Selectivity of enzymes involved in the formation of opposite enantiomeric series of p-menthane monoterpenoids in peppermint and Japanese catnip.

Peppermint (Mentha x piperita L.) and Japanese catnip (Schizonepeta tenuifolia (Benth.) Briq.) accumulate p-menthane monoterpenoids with identical functionalization patterns but opposite stereochemistry. In the present study, we investigate the enantioselectivity of multiple enzymes involved in monoterpenoid biosynthesis in these species. Based on kinetic assays, mint limonene synthase, limonene 3-hydroxylase, isopiperitenol dehydrogenase, isopiperitenone reductase, and menthone reductase exhibited significant enantioselectivity toward intermediates of the pathway that proceeds through (-)-4S-limonene. Limonene synthase, isopiperitenol dehydrogenase and isopiperitenone reductase of Japanese catnip preferred intermediates of the pathway that involves (+)-4R-limonene, whereas limonene 3-hydroxylase was not enantioselective, and the activities of pulegone reductase and menthone reductase were too low to acquire meaningful kinetic data. Molecular modeling studies with docked ligands generally supported the experimental data obtained with peppermint enzymes, indicating that the preferred enantiomer was aligned well with the requisite cofactor and amino acid residues implicated in catalysis. A striking example for enantioselectivity was peppermint (-)-menthone reductase, which binds (-)-menthone with exquisite affinity but was predicted to bind (+)-menthone in a non-productive orientation that positions its carbonyl functional group at considerable distance to the NADPH cofactor. The work presented here lays the groundwork for structure-function studies aimed at unraveling how enantioselectivity evolved in closely related species of the Lamiaceae and beyond.

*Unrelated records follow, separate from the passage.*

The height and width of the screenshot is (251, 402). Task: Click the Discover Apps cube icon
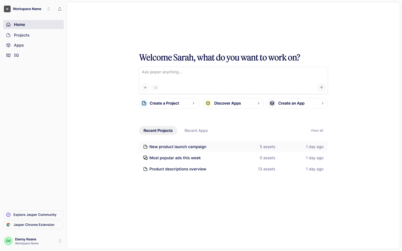point(208,103)
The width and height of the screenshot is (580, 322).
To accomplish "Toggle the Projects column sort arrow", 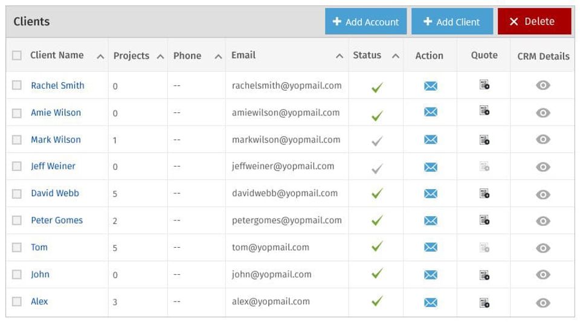I will coord(160,56).
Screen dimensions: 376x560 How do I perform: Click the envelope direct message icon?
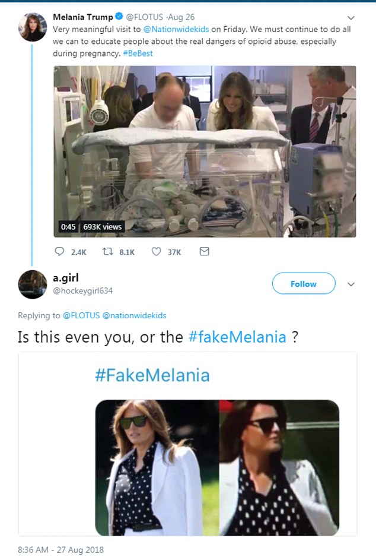click(204, 252)

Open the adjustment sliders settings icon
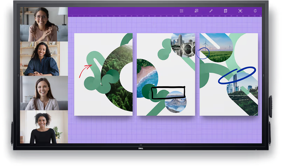[x=181, y=11]
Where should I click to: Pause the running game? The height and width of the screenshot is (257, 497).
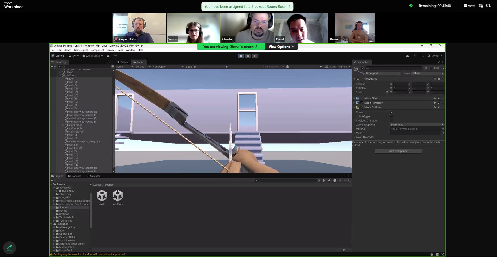(x=248, y=56)
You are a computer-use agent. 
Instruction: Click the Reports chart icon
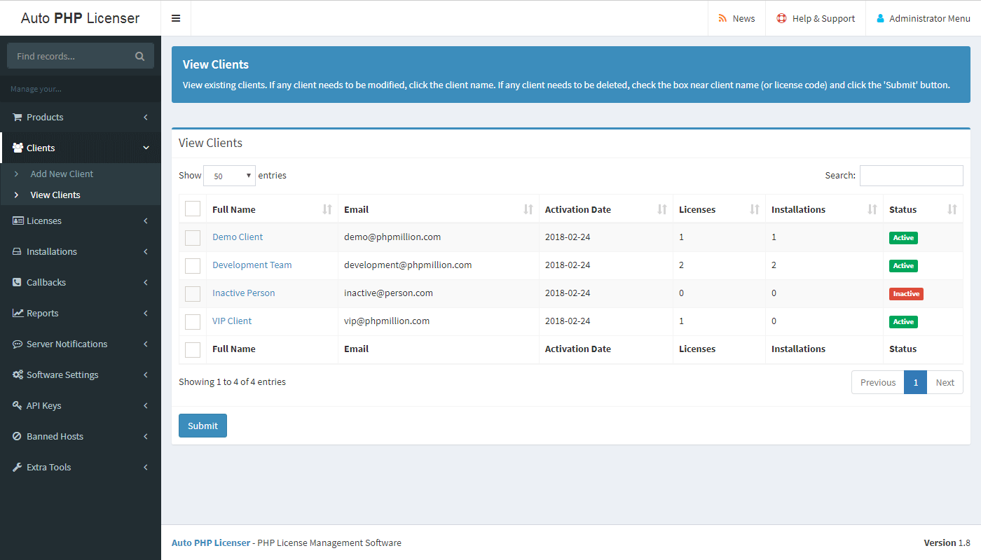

Chromosome-level genome assembly of Mentha longifolia L. reveals gene organization underlying disease resistance and essential oil traits.

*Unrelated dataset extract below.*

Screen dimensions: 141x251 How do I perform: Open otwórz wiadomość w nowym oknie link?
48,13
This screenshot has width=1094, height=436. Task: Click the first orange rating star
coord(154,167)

Mentha longifolia (L.) Huds., a wild, diploid mint species, has been developed as a model for mint genetic and genomic research to aid breeding efforts that target Verticillium wilt disease resistance and essential oil monoterpene composition. Here, we present a near-complete, chromosome-scale mint genome assembly for M. longifolia USDA accession CMEN 585. This new assembly is an update of a previously published genome draft, with dramatic improvements. A total of 42,107 protein-coding genes were annotated and placed on 12 chromosomal scaffolds. One hundred fifty-three genes contained conserved sequence domains consistent with nucleotide binding site-leucine-rich-repeat plant disease resistance genes. Homologs of genes implicated in Verticillium wilt resistance in other plant species were also identified. Multiple paralogs of genes putatively involved in p-menthane monoterpenoid biosynthesis were identified and several cases of gene clustering documented. Heterologous expression of candidate genes, purification of recombinant target proteins, and subsequent enzyme assays allowed us to identify the genes underlying the pathway that leads to the most abundant monoterpenoid volatiles. The bioinformatic and functional analyses presented here are laying the groundwork for using marker-assisted selection in improving disease resistance and essential oil traits in mints.